An instantly identifiable Dali etching, “Paysage Surrealiste”, (Lot 116, pictured below) sold for £1,600 – well above its £600-£800 estimate thanks to a battle between an internet and a phone bidder.
In a similar vein, the “Time Suite”, (Lot 148, pictured below) featuring the trademark Dali motif of a melting clock, fetched £3,600 against an estimate of £1,500-£2,000 demonstrating that buyers continue to be attracted to archetypal images by this artist.


In addition to graphic works and sculpture the sale included a wide range of vintage black and white photographs of Dali from various periods of his life which were grouped together in a display which provided a glimpse into Dali’s private and public life.  These proved popular with private buyers.  Lot 30 (pictured below), a silver gelatin print by Alexandre Babeanu sold for £400 on the telephone.


Roseberys Vicki Wonfor commented, “The breadth of this single owner collection was the key to the interest it generated.  It featured a wide variety of pieces from vintage photographs capturing Dali in private moments to eye-catching bronzes, rare books to complete folios of works that are very rarely found intact.
“Roseberys heavily promoted the sale, taking the auction offsite to a Mayfair location and providing a gallery setting for the works in the heart of London’s arts district. 

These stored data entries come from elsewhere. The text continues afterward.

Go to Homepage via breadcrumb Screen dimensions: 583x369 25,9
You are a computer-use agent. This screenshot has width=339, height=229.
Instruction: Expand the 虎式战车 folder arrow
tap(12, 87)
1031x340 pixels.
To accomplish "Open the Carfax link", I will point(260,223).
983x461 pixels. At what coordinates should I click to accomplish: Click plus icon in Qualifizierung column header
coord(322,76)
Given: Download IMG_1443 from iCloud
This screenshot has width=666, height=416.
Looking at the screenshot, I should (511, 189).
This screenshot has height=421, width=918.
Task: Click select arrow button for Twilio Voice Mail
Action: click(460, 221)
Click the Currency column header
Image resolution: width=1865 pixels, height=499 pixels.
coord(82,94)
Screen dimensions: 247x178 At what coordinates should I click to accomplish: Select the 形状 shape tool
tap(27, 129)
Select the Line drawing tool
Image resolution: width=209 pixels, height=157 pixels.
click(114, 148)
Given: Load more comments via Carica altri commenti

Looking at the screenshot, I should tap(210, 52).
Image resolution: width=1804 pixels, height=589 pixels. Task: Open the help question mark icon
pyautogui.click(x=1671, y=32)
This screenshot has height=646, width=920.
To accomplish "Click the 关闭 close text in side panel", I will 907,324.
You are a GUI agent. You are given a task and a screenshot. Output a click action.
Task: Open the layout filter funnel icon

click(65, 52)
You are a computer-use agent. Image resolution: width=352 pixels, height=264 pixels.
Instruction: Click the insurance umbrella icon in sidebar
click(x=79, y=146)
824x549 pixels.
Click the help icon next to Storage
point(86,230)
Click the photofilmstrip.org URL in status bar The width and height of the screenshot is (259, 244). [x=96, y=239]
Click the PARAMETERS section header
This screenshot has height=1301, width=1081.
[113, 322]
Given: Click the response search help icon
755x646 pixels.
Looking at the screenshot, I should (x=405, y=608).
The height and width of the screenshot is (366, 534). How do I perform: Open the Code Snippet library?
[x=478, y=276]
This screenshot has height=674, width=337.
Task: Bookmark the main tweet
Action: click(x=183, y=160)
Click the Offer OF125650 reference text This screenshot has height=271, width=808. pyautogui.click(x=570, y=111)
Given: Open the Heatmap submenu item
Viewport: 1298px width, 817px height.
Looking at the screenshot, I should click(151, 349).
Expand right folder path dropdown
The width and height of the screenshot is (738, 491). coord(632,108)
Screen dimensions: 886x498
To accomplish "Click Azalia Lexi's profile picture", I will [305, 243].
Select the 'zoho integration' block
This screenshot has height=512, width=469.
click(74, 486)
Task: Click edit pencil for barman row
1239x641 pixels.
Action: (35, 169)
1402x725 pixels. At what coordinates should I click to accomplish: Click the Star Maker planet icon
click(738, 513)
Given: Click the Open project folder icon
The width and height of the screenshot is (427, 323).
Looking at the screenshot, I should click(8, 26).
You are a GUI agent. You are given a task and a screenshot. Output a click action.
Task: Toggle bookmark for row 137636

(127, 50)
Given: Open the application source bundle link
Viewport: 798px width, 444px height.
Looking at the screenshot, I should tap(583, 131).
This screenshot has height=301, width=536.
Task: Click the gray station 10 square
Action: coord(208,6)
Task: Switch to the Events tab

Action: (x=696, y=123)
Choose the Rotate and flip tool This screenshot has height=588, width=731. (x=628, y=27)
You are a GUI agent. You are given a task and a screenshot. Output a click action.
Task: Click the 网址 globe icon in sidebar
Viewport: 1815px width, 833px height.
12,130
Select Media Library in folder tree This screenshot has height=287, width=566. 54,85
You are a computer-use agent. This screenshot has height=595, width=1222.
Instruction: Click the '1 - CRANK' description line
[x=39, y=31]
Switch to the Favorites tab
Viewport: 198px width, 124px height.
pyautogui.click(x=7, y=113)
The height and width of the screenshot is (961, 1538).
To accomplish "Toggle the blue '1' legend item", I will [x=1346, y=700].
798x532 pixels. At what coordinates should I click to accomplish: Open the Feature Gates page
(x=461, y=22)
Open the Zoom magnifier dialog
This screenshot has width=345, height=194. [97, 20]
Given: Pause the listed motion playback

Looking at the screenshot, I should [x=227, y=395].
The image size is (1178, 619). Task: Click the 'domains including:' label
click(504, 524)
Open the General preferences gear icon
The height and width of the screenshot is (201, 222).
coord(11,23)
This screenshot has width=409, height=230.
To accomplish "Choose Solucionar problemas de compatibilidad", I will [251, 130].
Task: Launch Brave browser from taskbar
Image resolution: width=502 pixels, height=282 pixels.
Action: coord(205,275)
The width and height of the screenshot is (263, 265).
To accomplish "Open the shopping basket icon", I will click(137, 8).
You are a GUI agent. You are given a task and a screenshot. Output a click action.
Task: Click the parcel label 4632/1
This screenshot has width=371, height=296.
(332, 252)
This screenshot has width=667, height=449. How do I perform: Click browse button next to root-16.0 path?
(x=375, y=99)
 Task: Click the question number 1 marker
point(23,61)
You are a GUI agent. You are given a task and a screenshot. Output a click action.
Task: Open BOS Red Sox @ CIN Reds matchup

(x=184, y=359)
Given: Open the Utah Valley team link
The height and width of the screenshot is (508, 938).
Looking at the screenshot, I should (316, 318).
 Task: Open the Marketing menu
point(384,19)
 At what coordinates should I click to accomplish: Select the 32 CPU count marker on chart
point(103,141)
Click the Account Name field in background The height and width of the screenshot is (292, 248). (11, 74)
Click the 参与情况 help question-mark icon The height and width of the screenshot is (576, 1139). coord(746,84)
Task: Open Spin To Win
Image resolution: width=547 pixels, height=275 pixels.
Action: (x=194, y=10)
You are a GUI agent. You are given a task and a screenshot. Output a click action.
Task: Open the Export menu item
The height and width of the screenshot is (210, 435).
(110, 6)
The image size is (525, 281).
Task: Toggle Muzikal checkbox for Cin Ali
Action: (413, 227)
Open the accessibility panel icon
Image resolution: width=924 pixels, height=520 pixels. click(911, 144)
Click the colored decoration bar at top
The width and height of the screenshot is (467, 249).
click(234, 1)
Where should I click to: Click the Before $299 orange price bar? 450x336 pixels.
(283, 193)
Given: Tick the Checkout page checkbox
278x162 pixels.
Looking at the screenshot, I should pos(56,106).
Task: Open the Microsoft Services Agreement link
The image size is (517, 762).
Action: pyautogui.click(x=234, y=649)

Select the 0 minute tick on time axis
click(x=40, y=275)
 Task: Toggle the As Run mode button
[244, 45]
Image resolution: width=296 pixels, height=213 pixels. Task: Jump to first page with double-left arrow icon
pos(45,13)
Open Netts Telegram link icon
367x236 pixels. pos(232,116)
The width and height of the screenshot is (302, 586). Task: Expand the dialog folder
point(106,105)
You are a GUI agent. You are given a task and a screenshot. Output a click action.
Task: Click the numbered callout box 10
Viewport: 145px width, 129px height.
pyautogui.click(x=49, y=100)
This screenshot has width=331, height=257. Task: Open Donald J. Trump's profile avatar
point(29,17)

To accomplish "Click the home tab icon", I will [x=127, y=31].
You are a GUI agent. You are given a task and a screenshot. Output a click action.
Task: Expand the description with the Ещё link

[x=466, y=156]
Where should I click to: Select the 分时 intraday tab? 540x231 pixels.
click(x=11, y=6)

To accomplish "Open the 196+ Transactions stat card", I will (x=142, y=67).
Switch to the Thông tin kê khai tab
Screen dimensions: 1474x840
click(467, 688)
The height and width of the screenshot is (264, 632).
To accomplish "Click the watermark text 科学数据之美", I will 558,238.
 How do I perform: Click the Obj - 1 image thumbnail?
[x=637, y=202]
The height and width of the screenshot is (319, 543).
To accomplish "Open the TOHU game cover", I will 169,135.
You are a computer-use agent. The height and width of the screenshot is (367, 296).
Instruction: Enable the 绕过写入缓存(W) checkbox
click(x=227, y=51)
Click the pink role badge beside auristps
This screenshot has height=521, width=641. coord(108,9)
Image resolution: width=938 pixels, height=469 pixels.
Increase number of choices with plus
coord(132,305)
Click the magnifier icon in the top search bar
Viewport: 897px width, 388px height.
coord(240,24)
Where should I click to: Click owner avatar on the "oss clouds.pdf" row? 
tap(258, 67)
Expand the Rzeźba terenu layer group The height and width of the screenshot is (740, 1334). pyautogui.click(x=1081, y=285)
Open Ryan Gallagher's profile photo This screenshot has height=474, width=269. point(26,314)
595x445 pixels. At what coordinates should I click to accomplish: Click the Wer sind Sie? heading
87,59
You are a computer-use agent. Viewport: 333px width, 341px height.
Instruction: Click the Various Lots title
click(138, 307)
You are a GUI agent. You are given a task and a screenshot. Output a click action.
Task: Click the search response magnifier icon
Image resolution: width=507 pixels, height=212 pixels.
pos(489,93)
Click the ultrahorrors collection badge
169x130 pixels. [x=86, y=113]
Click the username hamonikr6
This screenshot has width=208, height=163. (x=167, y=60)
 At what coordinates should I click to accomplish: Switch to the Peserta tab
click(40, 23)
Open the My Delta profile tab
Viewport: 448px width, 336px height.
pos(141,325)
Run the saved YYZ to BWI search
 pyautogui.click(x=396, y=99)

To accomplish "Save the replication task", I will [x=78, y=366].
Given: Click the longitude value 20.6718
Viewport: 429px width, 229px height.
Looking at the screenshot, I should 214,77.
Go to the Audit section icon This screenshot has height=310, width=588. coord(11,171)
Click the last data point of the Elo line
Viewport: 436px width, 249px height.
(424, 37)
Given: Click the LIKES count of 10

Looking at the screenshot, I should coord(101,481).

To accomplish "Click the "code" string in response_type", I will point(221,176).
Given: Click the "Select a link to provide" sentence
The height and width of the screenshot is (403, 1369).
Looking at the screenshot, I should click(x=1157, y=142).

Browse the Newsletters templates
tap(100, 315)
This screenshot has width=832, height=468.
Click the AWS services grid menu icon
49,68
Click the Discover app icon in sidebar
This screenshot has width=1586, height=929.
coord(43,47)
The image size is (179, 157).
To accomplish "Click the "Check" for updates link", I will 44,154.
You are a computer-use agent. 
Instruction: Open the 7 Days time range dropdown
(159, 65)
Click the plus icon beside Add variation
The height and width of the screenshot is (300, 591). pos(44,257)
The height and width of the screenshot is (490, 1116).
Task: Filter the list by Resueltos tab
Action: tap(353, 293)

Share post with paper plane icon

Roseberys advertising and public relations campaign was highly successful generating coverage in the UK arts press and two national daily newspapers.  The promotional work was also heavily focused on the UK and Continental Europe and this resulted in a large proportion of the lots being bought by international bidders.”
Roseberys hopes to offer the second part of this private collector’s works next spring.